Let me repeat that: the US President is said to have suggested “multiple times” to senior Homeland Security and national security officials in the United States that they investigate dropping nuclear bombs into hurricanes.

To try to stop them making landfall?

According to US news site Axios, during one hurricane briefing which took place at the White House, Trump said: “I got it. I got it. Why don’t we nuke them?”
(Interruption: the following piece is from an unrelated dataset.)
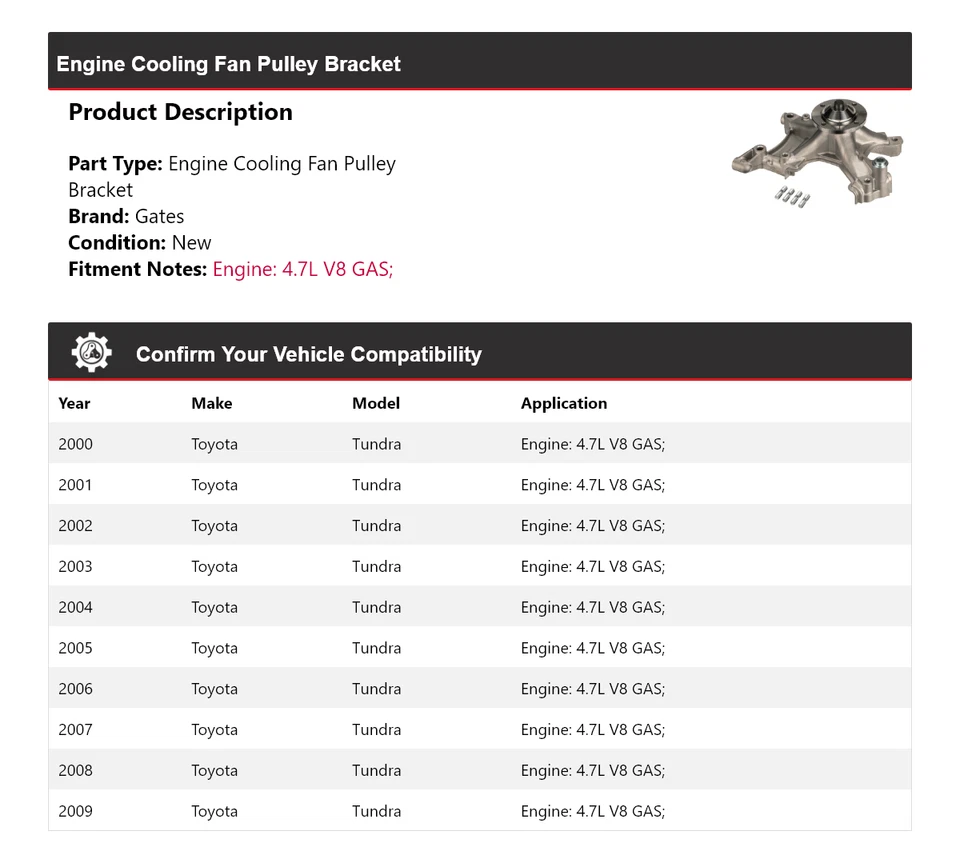Click the 2009 year cell
The height and width of the screenshot is (863, 960).
click(75, 811)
Continuing to paraphrase, the source said Trump added: "They start forming off the coast of Africa, as they’re moving across the Atlantic, we drop a bomb inside the eye of the hurricane and it disrupts it. Why can’t we do that?”

He really said that?

Trump denies it and says this is “fake news!” But the reporter Jonathan Swan is adamant it is true. Saying he stands by “every word”, he added of Trump: “He said this in at least two meetings during the first year and a bit of the presidency, and one of the conversations was memorialised.”

The idea never developed?

The security official briefing the President said “Sir, we’ll look into that”, but the source said it went nowhere and never entered formal policy development.
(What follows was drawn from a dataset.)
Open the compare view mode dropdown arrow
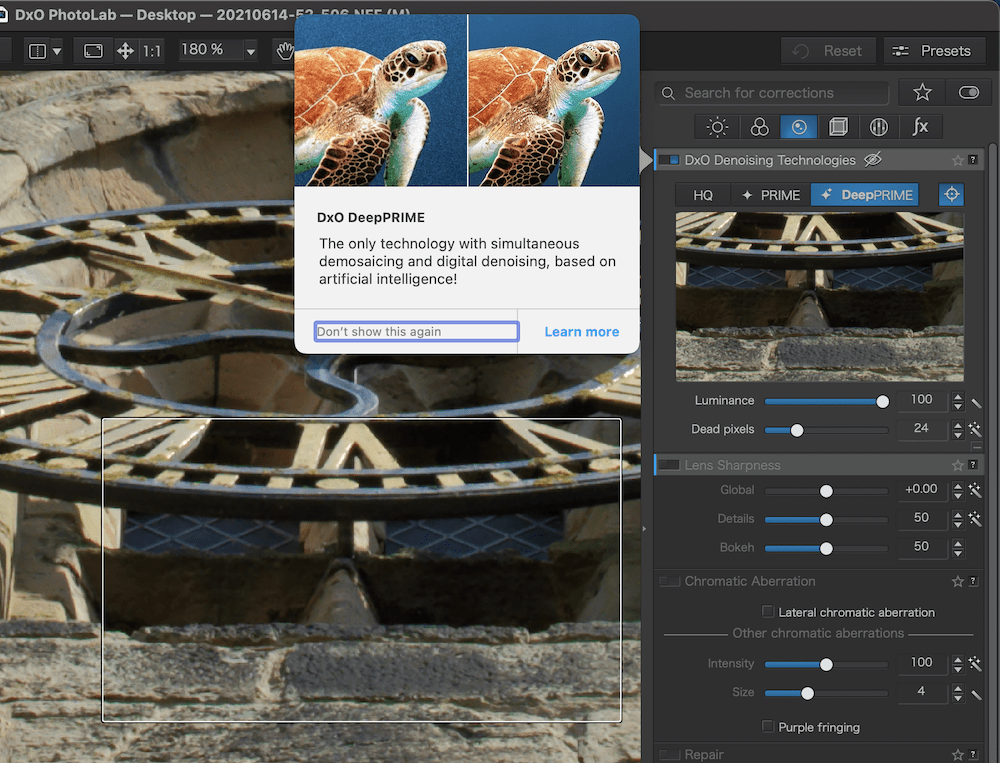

Some of Trump’s team don’t think it’s that “out there” an idea?

A different source said Trump’s suggestion was not a cause for alarm as “his goal - to keep a catastrophic hurricane from hitting the mainland - is not bad. His objective is not bad”.

How badly affected by hurricanes is the US?
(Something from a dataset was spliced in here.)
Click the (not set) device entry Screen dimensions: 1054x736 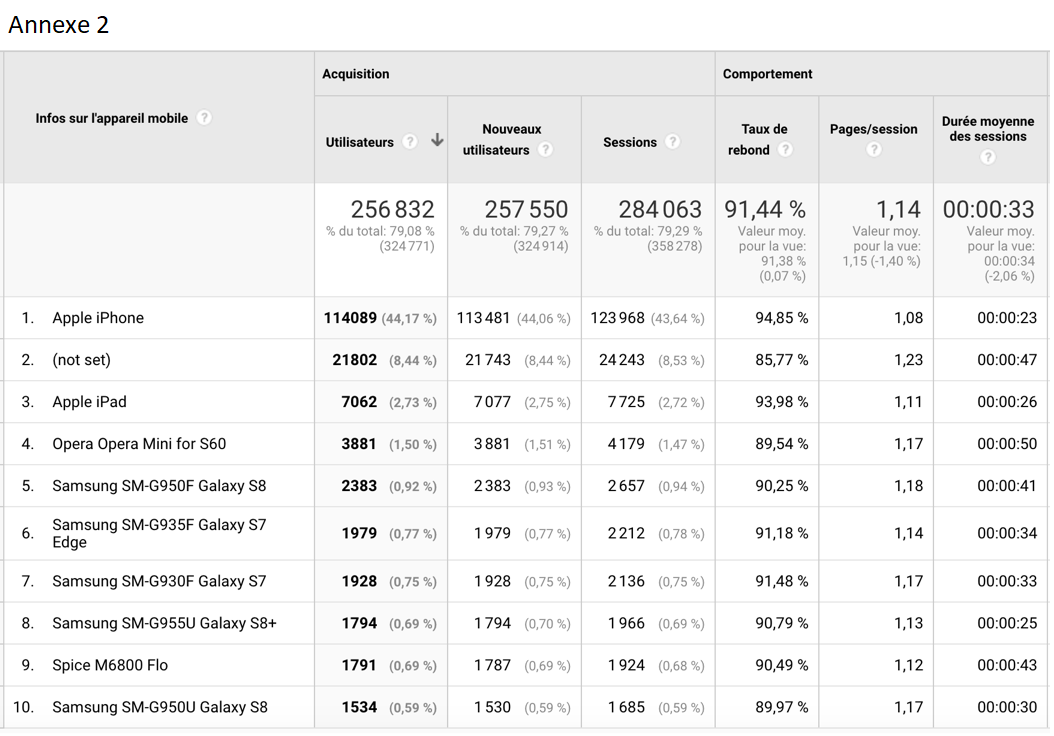coord(81,360)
According to data from the Hurricane Research Division, part of the Atlantic Oceanographic and Meteorological Laboratory in America, on average, seven hurricanes hit the US every four years, while about three major hurricanes cross the American coast every five years.

The worst hurricane in American history claimed thousands of lives?

Back in 1900, the Galveston hurricane killed up to 12,000 people.

Nearly 5000 people died as a result of Hurricane Maria in 2017 and in 2005, 1,833 lost their lives when Hurricane Katrine hit Louisiana, Florida, Alabama and Mississippi.

The idea had been mooted before?

Yes, during the Eisenhower presidency. In 2016, National Geographic published an article, “Nuking Hurricanes: The Surprising History of a Really Bad Idea," which dated the concept to the 1950s, when a government scientist suggested it as a potential peaceful use for nuclear weapons.

In reality, “nuking” hurricanes would have a real fallout?

The National Oceanic and Atmospheric Administration in America says: "During each hurricane season, there always appear suggestions that one should simply use nuclear weapons to try and destroy the storms," but that "would not be an effective hurricane modification technique.”

The reason?

Unsurprisingly, the radioactive fallout would be carried up by the trade winds and move across the Atlantic, so “nuking” hurricanes seems an unlikely prospect for the future.